Above is the result of extending the retry delay. The time spacing grows from 16ms to 108ms. Still there is no response from the card.

To see if my hf antenna can write things to a card, I found a Mifare 13.56MHz card and write in some random data. It is working in this case.

proxmark3> hf mf wrbl 51 A FFFFFFFFFFFF FFFFFFFFFFFFFF078069FFFFFFFFFFFF
--block no:51, key type:A, key:ff ff ff ff ff ff           
--data: ff ff ff ff ff ff ff 07 80 69 ff ff ff ff ff ff           
#db# WRITE BLOCK FINISHED                 
isOk:01          
proxmark3> hf mf wrbl 52 A FFFFFFFFFFFF 00000000000000000000000000000000
--block no:52, key type:A, key:ff ff ff ff ff ff           
--data: 00 00 00 00 00 00 00 00 00 00 00 00 00 00 00 00           
#db# WRITE BLOCK FINISHED                 
isOk:01          

[pwpiwi]

In order to rule out antenna issues I did some checks with a Proxmark RDV3 Easy and measured the maximum possible antenna distance for both readblk and writeblk operations. I could do reliable reads and writes at a maximum distance of 6.3 cm. We therefore can even exclude that write operations draw substantially more power than read operations and therefore could cause the issues.

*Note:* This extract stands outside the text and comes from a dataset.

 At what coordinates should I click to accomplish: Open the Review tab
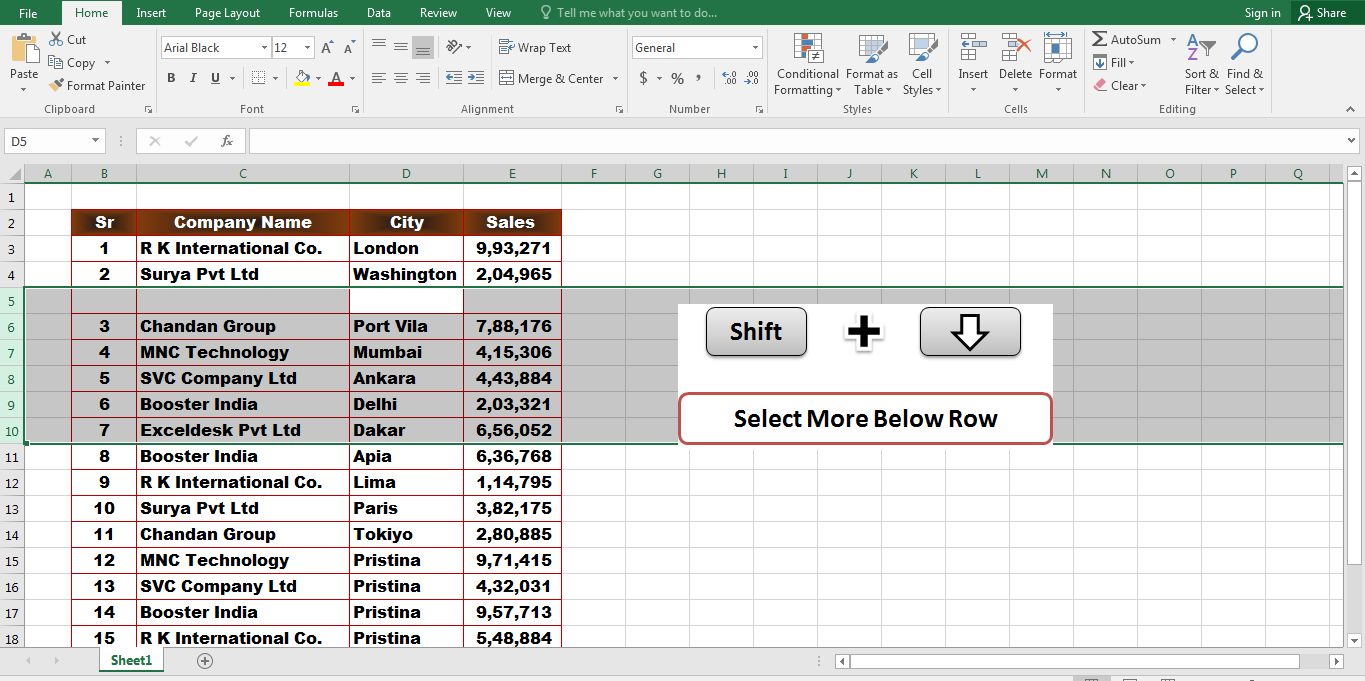click(x=438, y=13)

This is at least true for my iClass DP and iClass DL cards. Which type of card do you have under test?

Edited: reading/writing distance is in cm, not mm.

[cjf12harry]

I am using iClass tags, those blue key fob. I don't have more information about these keys than the read info blocks I post above. Do you know how to get lower level debug information than the log trace? I want to see if the tag responded (but not received by proxmark client).

[pwpiwi]

Fobs are usually more tricky than cards because of their smaller antenna size. But coupling seems to be OK - your trace looks good and the communication for writing isn't different from reading (reader sends a command and tag answers in both cases).

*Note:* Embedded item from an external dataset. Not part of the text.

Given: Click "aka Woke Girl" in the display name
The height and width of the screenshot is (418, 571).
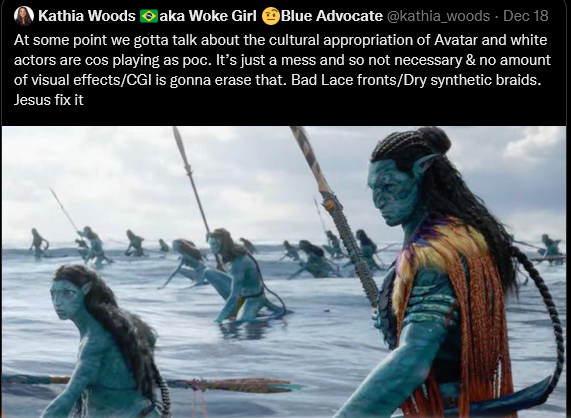Looking at the screenshot, I should pyautogui.click(x=208, y=16).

For lower level debugging I can think of two options:

• you can try to pick up the communication with a second proxmark using 'hf snoop'. It might be hard to find the correct parameters (triggers to skip, samples to skip).
• the proxmark maintains a ring buffer capturing the raw signal within the last 1.8ms of each communication. It can be displayed with hf plot. With the default setting of ICLASS_READER_TIMEOUT_UPDATE this would be the signal from approx. 14.2 ms to 16ms after the last Update command has been sent, i.e. you would most probably see nothing if the tag had already responded earlier. By stepwise reducing ICLASS_READER_TIMEOUT_UPDATE you could piece together the response signal (if there is any). Use hf plot after a successful hf iclass readblk to see how a signal could look like and how strong it could be.

[x225am]

I have exactly same issue.

[steve-embling]

Hey, I'm wondering if this is relating to issue #820 ? Do you have a card listed in that page - I still haven't been able to test writing since that fix..

[cjf12harry]

Currently I don't have the iclass 2000, need to order some to continue testing.

[steve-embling]

There's a description in there of the PicoPass chip being discontinued so the breaking change might be trickling into other lines too.

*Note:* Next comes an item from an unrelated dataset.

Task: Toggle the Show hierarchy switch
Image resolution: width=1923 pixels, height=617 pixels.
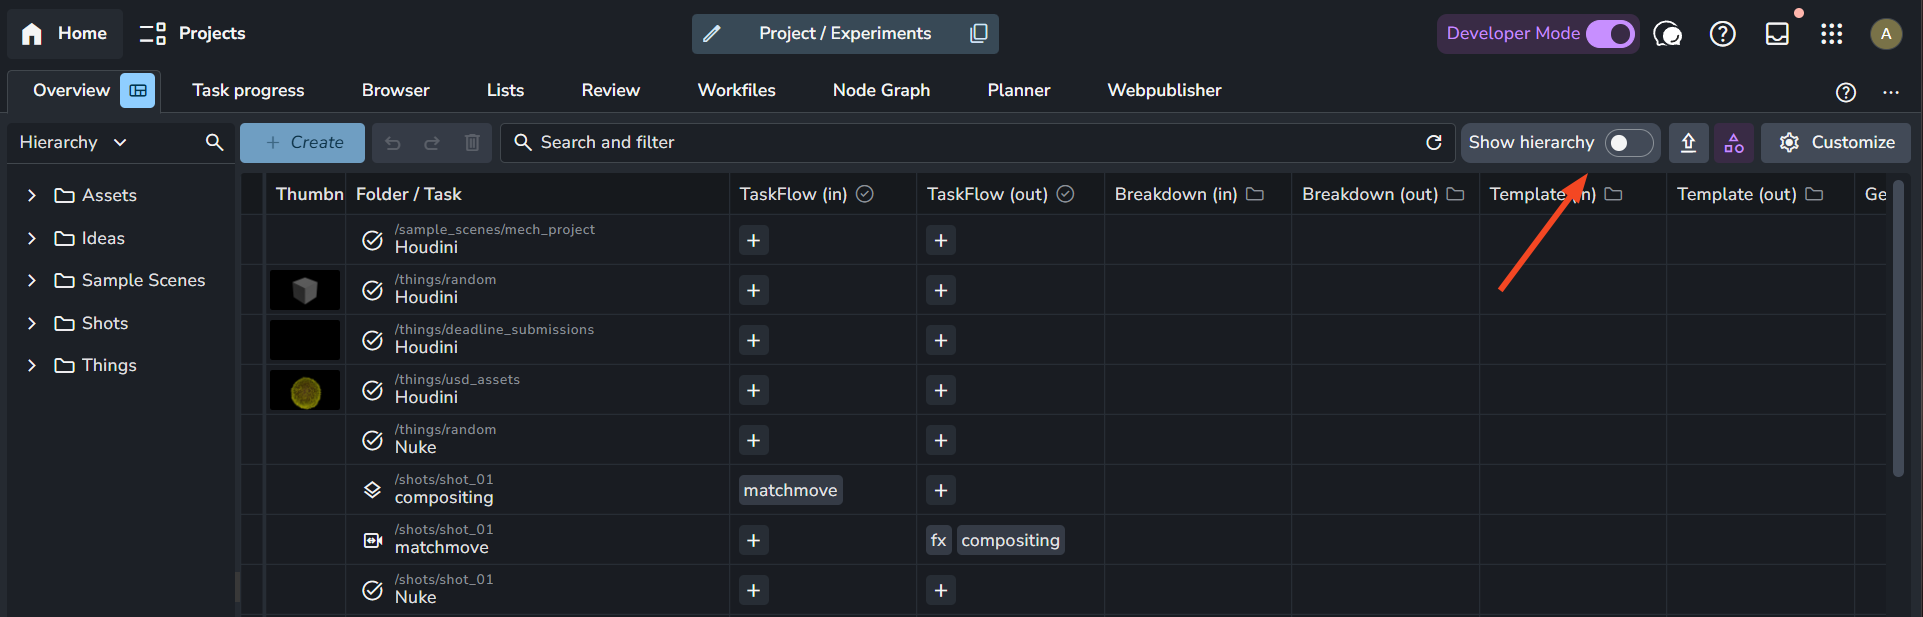Action: [1627, 143]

It would be possible to test this without ordering new cards by reverting to that older version and seeing if that old version breaks read capability too. Having said that - I might be completely wasting your time here. So I'm sorry in advance if that is the case.

[pwpiwi]

@steve-embling:

1. I don't think that this is related to #820. Reading seems to work for all kind of cards. At least I didn't see any negative reports.
2. I might be naive, but I cannot imagine that HID changes their credentials such that they cannot be used any longer by all the existing HID readers in the field. Whatever chip they are using now, it should be backwards compatible with the PicoPass chip.

[steve-embling]

Fair enough. For point 2 it does seem conceivable there could be subtle accidental changes in timing or behaviour that would break some kind of assumption made by the Proxmark but still maintain backwards compatibility with official readers.

The PR that appeared to fix the referenced issue was quite busy so I've no idea what the change was that got the card I could previously not read to suddenly start reading (it wasn't my own card so I couldn't test anything potentially destructive like writing). But the lack of response on the other post led me to believe that maybe it wasn't a common issue and writing hadn't been tested yet (and potentially why it hasn't been closed). I just stumbled across this issue after checking on the status of the other.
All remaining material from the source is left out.